The desk was this great old-fashioned wooden contraption like Wall Street guys have in their studies in the Hamptons where they go for brandy and cigars to talk about how the poor should all get dumped in the ocean so they can split their pension funds. Actually, if they had pension funds they wouldn't be that poor, so maybe…oh, whatever. It was a great desk, with some leather inlaid into the top and drawers with brass handles. It made me feel like a real working man. Well, not the kind of working man who goes down the mine or ends up lifting hods of bricks on a construction site. It made me feel like a white-collar man. Which is still manly. It is. Don't make that face.

Head Office sent a memo around letting us all know that our Health & Safety Officer had finished an inspection and accompanying report. My health has been fine and I've been safe the whole time I've worked here, but whatever. Nobody asked me whether I was healthy and safe. The Health & Safety Officer probably just walked around with a clipboard until the bosses took lunch and then went to the toilet for an apple and a five-knuckle-shuffle. How funny would it be if the Health & Safety Officer of a major corporation was found dead in a toilet cubicle with a half-chewed apple going brown in his mouth and a fistful of failing hard-on? Well, I think it would be funny. Nobody asked you. Whatever.

The Health & Safety Officer had found during his inspection that we were apparently suffering from an epidemic of bad backs and spreading waistlines. His recommendation was that we should all work standing up from now on. What a crank. I'm sure my health problems (non-existent though they might be) are caused by sitting in a comfortable chair and not by having to get up at seven in the morning, sit in a car for forty-five minutes while swearing in traffic and feeling that vein under my eye bulge out, then make small talk with people I have nothing in common with around a percolator serving up terrible piss-weak coffee before shuffling over to a desk where I trade hours upon hours of my life for money I only need to pay for the house I need to live in to be close enough to the job I have to do for the money I only need for the…forget it. You get the point. I'm sure it was the desk, is what I'm saying. I'm sure the rest of it is totally normal and healthy and safe but the sitting down at the desk is what was going to break this donkey's back.
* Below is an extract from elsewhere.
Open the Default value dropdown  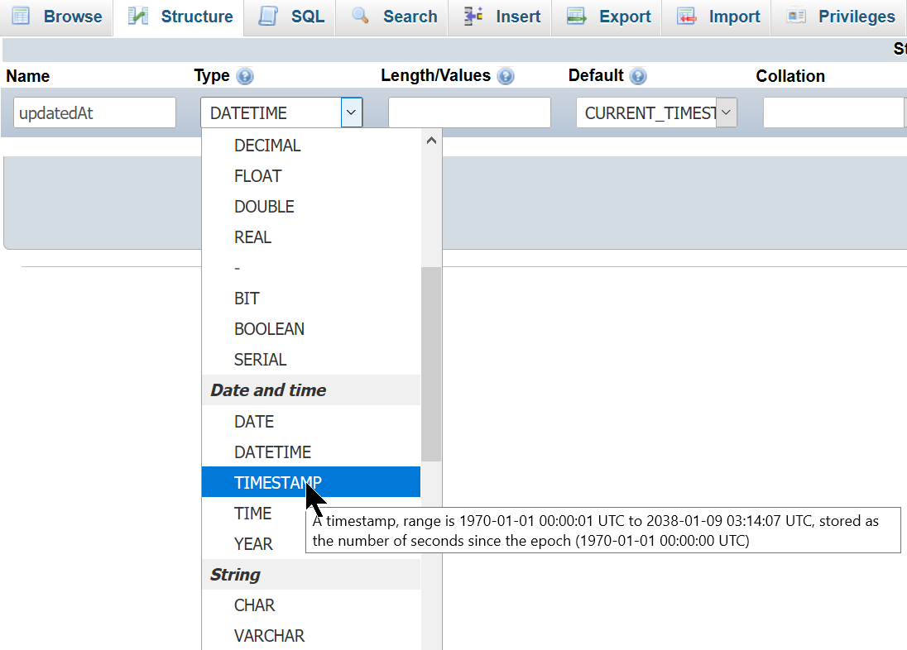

So how do we work standing up when there are computers and printers and memo pads and mouse mats and all manner of things that need to be within reach at arm level? Do we buy some Minority Report technology wall where I just wear a glove and a headset and walk around like Tom Cruise waving and speaking to a super-intelligent computer? Hell no. Obviously the solution is to buy taller desks so that we stand at them instead of sitting at them. Being in one place all day for hours performing a repetitive, unrewarding, non-essential task that in no way uses my clearly overflowing creativity is totally healthy and safe. It's the height of the desk and the horizontal/vertical orientation of my ass that makes the difference. Head Office were over the freaking moon with this guy and his stupid report. They shelled out God-knows-how-much for not just the thing I'm standing at right now but things for everybody. I could have made myself one, dirt cheap, out of office supplies and old boxes of toner, but they bought these fancy electric-motored metal objects that look like insects waiting to pounce on an unsuspecting former lover. Mantises, in case you were wondering. I watch a lot of Discovery.

They plonk my thing down in front of me and mmmnmnneee goes the sound of the electric motor as it raises the tabletop to the correct level for a man of my height.
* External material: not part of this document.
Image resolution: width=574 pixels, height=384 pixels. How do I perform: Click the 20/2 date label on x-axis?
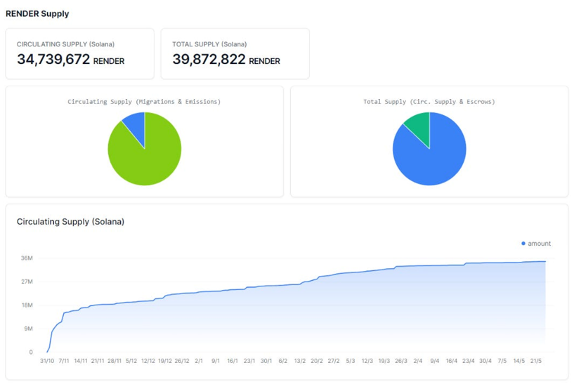317,361
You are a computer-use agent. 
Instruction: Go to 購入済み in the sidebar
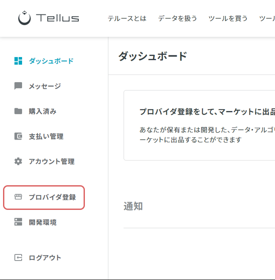click(x=42, y=111)
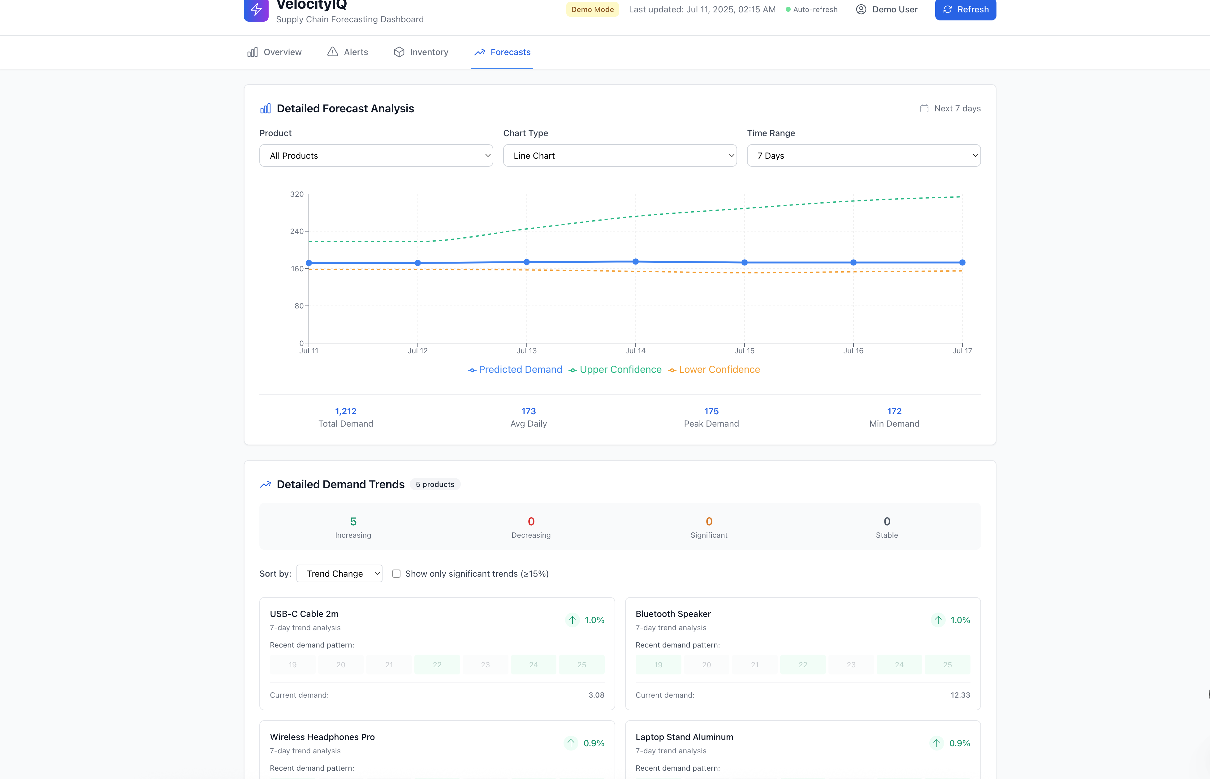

“Arms parallel to the floor while typing,” the maintenance guy said, before he slouched off in his blue boiler suit to do the same thing another few dozen times for other people who didn't want it to happen. He might have a repetitive, unrewarding task but at least it's essential and he gets to move around. I bet he doesn't even have a desk. Just a walkie-talkie and a locker for his street clothes, which are probably better than mine. I've always noticed that maintenance guys make more of an effort than I do when off-duty. It must be a blue-collar thing; they like to dress up nice when they're off work. I have to wear a tie and shirt sleeves when I’m on the clock, so I can't wait to change into flip flops and bermudas. The grass is always greener, right?

Anyway, back to the thing. Like a mantis, crouched in front of me, all shiny and white with the faux-wood plank that is my new desk. Bye bye stylish Wall Street study desk. Hello standing torture platform.
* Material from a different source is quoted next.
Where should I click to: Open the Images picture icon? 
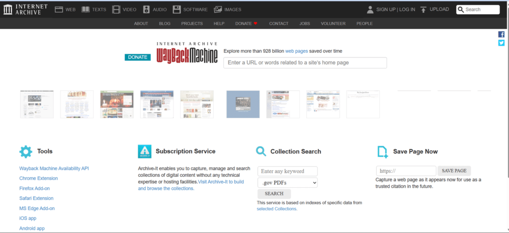(x=218, y=9)
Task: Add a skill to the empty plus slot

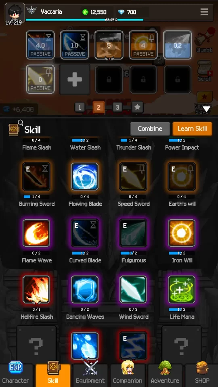Action: pyautogui.click(x=75, y=79)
I can already feel my shoulders tensing up and my lower back clenching. Shifting from foot to foot is no good. I'm stuck here without even the faint smell of well-worn leather and a fluffy back-support cushion for comfort. The horror.

Head Office circulated a memo to tell us all that they were congratulating the Health & Safety Officer for his insight. Apparently productivity has gone off the chart since they made us all stand up. Sick days have gone down. Maybe I'll come in one morning and the coffee will be better, or even drinkable. Who knows?

What was their way of thanking the Health & Safety Officer? They gave him a spa weekend. He gets to knock off early on Friday, drive up to the mountains and sit in a hot tub for two nights drinking champagne and watching soft core porno. Maybe he'll get a massage or a facial. Those people work standing up too. I bet they like it though. I don't. Man, I could smash this keyboard through the monitor. My back is on fire. They're going to make me healthy and safe even if it kills me. Meanwhile, that turncoat gets a fresh bathrobe and a steak dinner served by a college student with great teeth, perfect tits and a future. I hope he chokes on his steak or dies of a heart attack in the hot tub.

That would be ironic.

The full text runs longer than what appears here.